Il dato personale è un concetto dinamico che va sempre riferito al contesto in cui opera, nel senso che, anche se un’informazione isolata non è in grado di portare all’identificazione di un individuo, il fatto che detta informazione possa essere utilizzata per l’identificazione tramite incrocio con altri dati ne determina comunque la natura di dato personale.

In tal senso, la Corte dei diritti dell’uomo ha evidenziato che non esiste una netta separazione tra vita privata e vita professionale per quanto riguarda i dati personali, per cui anche le informazioni riguardanti la vita professionale e pubblica di una persona sono considerate dati personali.

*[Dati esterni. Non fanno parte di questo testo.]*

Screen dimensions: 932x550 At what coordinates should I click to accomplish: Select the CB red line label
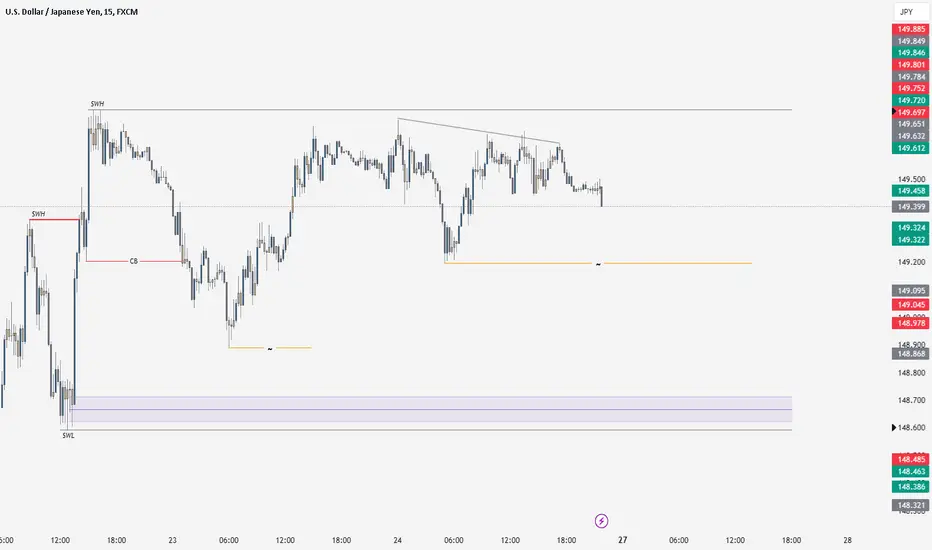point(134,261)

L’articolo 9 e 10 del GDPR sanciscono un generale divieto di trattare alcuni categorie particolari di dati, cioè i dati che rivelino:

  • l’origine razziale o etnica;
  • le opinioni politiche;
  • le convinzioni religiose o filosofiche;
  • l’appartenenza sindacale;
  • i dati genetici, che forniscono informazioni uniche sulla fisiologia o la salute di un individuo;
  • dati biometrici intesi a identificare in modo univoco una persona fisica (ad esempio, un gruppo di fotografie caricate online, oppure negli aeroporti dove l’immagine dell’individuo viene scansionata per identificarlo);
  • dati relativi alla salute (anche la semplice ferita ad una mano), cioè tutti i dati che rivelano informazioni sullo stato di salute fisica o mentale passato, presente e futuro della persona interessata, da interpretare in senso ampio comprendendo informazioni riguardanti tutti gli aspetti, tanto fisici quanto psichici, della salute di una persona (vedi la sentenza della Corte di giustizia europea del 6 novembre 2003, C 101/01, Rs Lindqvist, punto 50 f );
  • dati relativi alla vita sessuale o all’orientamento sessuale della persona;
  • dati relativi a condanne penali e reati (rivelano l’esistenza di provvedimenti penali suscettibili di iscrizione nel casellario giudiziale, o la qualità di indagato o imputato, vedi art. 2-octies Codice Privacy), il cui trattamento è consentito solo se autorizzato da norma di legge o di regolamento.

Queste categorie di dati possono essere trattate solo nei casi espressamente indicati.
Il regolamento europeo prevede che i dati personali delle persone fisiche devono essere conservati per un periodo di tempo limitato ed in particolare non oltre il tempo necessario per raggiungere lo scopo alla base del trattamento. Nel caso in cui un titolare del trattamento volesse mantenerli per un periodo superiore, deve procedere alla loro anonimizzazione.
Importante, a tal proposito, è identificare “le parti in gioco”:
Interessato è la persona fisica alla quale si riferiscono i dati personali. Quindi, se un trattamento riguarda, ad esempio, l’indirizzo, il codice fiscale, ecc. di Mario Rossi, questa persona è “l’interessato”.
Titolare è la persona fisica, l’autorità pubblica, l’impresa, l’ente pubblico o privato, l’associazione, ecc., che adotta le decisioni sugli scopi e sulle modalità del trattamento;
Responsabile è la persona fisica o giuridica alla quale il titolare richiede di eseguire per suo conto specifici e definiti compiti di gestione e controllo per suo conto del trattamento dei dati.
In caso di violazione di sicurezza che comporta la distruzione, la perdita, la modifica, la divulgazione non autorizzata o l’accesso ai dati personali trasmessi, conservati o comunque trattati, il titolare del trattamento senza ingiustificato ritardo e, ove possibile, entro 72 ore dal momento in cui ne è venuto a conoscenza, deve notificare la violazione al Garante per la protezione dei dati personali.